━━ RECORD EXTRACTS ━━
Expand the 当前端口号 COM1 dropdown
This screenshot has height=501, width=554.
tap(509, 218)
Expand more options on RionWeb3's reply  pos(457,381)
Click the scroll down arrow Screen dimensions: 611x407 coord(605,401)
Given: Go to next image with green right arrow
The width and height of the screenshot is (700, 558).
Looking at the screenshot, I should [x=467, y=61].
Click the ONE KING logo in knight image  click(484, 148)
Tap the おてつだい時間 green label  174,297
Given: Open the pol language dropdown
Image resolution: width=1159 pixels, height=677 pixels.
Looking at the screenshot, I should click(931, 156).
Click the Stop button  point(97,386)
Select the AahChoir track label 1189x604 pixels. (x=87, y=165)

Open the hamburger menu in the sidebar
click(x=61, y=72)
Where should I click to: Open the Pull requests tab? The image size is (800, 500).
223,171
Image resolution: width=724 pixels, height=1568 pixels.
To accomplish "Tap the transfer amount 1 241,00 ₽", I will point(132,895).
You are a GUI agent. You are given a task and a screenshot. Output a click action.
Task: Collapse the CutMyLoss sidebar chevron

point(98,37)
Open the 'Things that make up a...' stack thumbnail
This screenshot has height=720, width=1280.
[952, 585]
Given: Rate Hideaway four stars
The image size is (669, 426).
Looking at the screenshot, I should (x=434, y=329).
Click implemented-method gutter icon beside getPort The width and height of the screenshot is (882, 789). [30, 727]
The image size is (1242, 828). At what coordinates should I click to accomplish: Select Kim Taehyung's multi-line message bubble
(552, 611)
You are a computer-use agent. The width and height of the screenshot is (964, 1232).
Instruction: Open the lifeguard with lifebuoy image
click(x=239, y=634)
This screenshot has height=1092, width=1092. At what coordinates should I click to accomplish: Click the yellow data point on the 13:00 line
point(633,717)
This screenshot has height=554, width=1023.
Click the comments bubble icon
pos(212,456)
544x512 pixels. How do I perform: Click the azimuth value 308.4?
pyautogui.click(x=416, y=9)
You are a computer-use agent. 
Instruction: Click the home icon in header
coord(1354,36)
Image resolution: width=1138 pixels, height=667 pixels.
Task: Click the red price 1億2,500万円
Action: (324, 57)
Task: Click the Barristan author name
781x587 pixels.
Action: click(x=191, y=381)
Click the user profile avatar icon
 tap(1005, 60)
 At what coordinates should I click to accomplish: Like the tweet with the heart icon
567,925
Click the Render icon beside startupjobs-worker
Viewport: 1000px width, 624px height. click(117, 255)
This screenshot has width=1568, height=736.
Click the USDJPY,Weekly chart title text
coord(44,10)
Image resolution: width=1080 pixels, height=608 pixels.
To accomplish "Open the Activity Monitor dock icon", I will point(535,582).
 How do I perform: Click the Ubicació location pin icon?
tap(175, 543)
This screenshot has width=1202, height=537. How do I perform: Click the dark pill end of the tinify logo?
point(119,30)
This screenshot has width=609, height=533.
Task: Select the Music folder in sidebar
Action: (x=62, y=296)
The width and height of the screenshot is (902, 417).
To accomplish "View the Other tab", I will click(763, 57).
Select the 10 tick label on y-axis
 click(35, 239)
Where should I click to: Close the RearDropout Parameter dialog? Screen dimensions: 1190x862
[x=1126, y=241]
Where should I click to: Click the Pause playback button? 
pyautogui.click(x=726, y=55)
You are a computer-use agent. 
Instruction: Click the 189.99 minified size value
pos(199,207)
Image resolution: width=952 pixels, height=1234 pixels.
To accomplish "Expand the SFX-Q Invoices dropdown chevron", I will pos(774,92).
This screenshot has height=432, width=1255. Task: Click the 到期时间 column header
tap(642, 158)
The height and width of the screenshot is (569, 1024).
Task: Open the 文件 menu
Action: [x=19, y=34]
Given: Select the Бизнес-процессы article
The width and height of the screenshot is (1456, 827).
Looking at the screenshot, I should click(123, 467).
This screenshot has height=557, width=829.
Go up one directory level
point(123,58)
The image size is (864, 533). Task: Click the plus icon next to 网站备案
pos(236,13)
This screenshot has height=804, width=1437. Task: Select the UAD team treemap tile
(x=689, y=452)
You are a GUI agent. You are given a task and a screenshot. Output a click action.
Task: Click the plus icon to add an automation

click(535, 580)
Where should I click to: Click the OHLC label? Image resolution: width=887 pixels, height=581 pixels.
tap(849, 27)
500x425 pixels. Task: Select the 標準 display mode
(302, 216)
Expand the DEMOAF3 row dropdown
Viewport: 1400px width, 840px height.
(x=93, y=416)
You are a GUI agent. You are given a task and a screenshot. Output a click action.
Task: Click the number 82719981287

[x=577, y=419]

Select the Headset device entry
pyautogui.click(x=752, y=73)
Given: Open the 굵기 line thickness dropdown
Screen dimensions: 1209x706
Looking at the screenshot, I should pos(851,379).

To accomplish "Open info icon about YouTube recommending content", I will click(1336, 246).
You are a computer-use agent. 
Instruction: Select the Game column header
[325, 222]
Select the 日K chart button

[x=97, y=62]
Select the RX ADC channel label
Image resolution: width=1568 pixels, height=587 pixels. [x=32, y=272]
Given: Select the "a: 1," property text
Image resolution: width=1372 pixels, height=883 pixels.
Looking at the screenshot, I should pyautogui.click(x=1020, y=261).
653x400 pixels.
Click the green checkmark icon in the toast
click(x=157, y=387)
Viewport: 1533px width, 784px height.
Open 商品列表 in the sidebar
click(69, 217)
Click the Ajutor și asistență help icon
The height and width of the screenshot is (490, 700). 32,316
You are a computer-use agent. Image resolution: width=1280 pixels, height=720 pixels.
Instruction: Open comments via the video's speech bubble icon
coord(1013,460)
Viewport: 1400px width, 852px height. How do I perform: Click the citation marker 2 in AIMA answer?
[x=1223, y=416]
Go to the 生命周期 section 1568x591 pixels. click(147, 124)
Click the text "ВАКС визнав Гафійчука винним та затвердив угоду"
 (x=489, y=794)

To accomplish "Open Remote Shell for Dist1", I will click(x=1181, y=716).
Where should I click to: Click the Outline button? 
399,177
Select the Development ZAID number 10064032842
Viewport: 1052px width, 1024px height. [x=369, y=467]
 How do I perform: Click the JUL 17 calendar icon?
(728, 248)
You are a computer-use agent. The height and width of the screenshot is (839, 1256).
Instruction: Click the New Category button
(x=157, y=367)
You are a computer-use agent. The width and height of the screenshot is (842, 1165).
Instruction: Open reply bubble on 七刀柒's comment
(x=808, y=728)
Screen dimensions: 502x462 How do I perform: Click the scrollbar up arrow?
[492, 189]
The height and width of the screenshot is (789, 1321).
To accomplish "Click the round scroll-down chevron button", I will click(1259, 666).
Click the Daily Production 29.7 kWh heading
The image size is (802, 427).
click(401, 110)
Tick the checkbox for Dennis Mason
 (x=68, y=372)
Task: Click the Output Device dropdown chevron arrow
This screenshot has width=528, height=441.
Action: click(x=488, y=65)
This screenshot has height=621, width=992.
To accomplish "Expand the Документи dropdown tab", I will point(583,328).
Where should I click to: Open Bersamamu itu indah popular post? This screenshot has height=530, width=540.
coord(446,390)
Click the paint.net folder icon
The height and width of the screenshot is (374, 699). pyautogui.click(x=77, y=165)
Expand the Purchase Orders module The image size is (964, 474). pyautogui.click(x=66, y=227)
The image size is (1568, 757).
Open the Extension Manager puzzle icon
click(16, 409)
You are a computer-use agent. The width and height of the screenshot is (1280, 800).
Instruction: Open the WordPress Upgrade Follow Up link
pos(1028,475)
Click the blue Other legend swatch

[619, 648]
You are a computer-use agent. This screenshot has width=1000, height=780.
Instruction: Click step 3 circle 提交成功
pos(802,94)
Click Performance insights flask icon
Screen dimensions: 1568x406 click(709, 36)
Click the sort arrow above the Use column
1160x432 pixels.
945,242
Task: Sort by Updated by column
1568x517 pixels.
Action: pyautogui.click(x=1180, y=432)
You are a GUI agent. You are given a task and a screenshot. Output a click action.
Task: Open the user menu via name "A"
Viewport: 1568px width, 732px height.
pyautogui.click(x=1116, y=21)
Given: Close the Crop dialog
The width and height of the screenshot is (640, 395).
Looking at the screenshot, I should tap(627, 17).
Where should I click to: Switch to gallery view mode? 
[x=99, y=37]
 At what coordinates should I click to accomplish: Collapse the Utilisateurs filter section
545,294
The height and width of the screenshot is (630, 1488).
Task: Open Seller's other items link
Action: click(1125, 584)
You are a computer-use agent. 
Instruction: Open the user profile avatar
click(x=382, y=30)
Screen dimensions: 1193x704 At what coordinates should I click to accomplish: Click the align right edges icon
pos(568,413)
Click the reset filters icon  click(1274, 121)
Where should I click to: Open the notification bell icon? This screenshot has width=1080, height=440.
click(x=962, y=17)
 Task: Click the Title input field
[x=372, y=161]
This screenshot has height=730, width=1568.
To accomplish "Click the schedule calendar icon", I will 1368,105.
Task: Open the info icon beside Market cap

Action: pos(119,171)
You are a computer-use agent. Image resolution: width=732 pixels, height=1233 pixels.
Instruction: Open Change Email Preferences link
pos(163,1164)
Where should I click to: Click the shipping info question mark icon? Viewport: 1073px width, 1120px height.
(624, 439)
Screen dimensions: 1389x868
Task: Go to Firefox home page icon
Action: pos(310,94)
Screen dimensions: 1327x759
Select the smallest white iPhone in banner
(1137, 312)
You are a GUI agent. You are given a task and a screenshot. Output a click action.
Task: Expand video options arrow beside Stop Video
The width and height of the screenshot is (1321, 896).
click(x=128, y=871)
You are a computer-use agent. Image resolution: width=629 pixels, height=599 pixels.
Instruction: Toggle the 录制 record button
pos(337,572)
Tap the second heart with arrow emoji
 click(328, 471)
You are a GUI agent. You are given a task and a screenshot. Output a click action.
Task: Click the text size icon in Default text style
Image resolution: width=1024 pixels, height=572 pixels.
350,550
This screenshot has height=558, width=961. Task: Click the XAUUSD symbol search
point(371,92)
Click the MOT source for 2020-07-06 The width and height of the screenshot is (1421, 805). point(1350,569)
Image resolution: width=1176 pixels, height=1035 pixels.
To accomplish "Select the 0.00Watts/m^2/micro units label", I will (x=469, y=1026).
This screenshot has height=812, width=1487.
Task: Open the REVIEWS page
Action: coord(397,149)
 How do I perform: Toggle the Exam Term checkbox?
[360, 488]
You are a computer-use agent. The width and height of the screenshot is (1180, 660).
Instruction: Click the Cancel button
━━━
=== WHAT TO WORK ON ===
Reproduce each line from the listing above that includes the word "name".

=== REPLY TO THE EXERCISE ===
Task: Click the Barristan author name
Task: Open the user menu via name "A"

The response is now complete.